### Exercise prompt
Put every line of the data below into a JSON list of strings, one string per line, omitting blank lines. Leave the pictures out of the answer.

###

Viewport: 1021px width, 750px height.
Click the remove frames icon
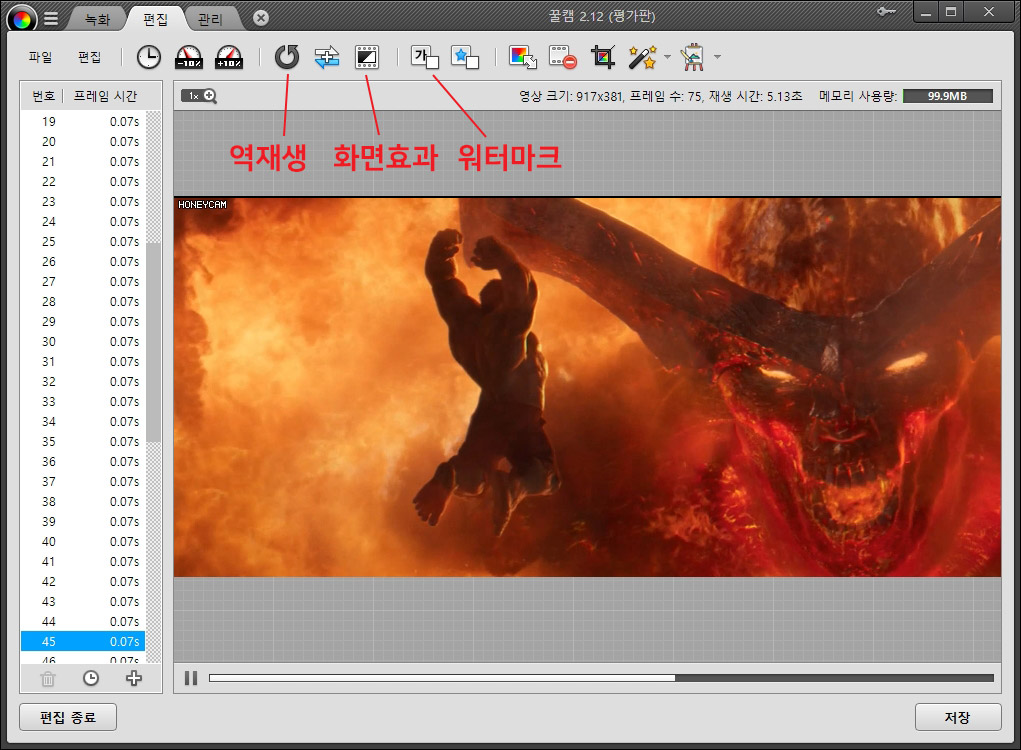pos(563,58)
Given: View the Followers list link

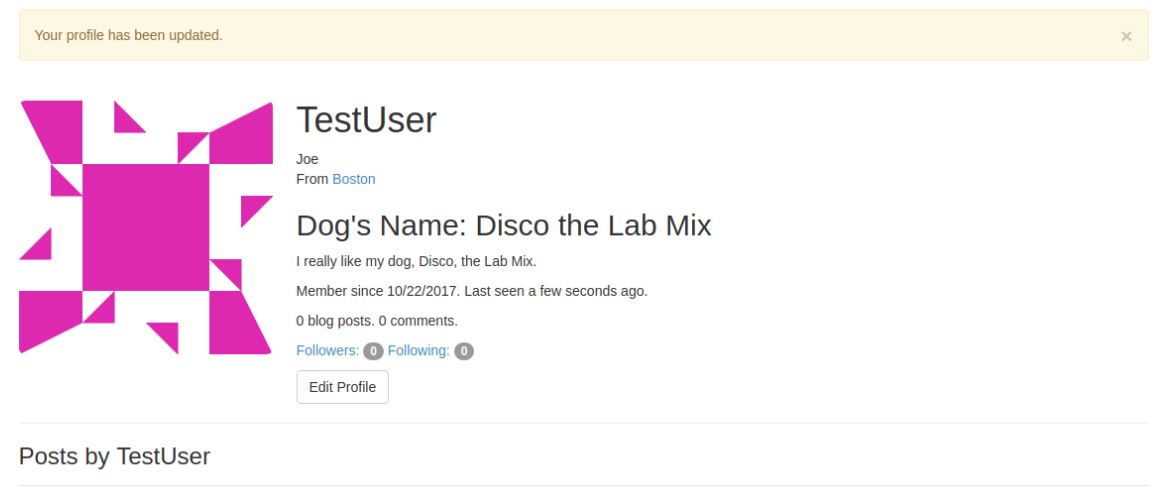Looking at the screenshot, I should (327, 350).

###

### Response to the exercise
[
  "Viewport: 1021px width, 750px height.",
  "Click the remove frames icon",
  "pos(563,58)",
  "Given: View the Followers list link",
  "Looking at the screenshot, I should (327, 350)."
]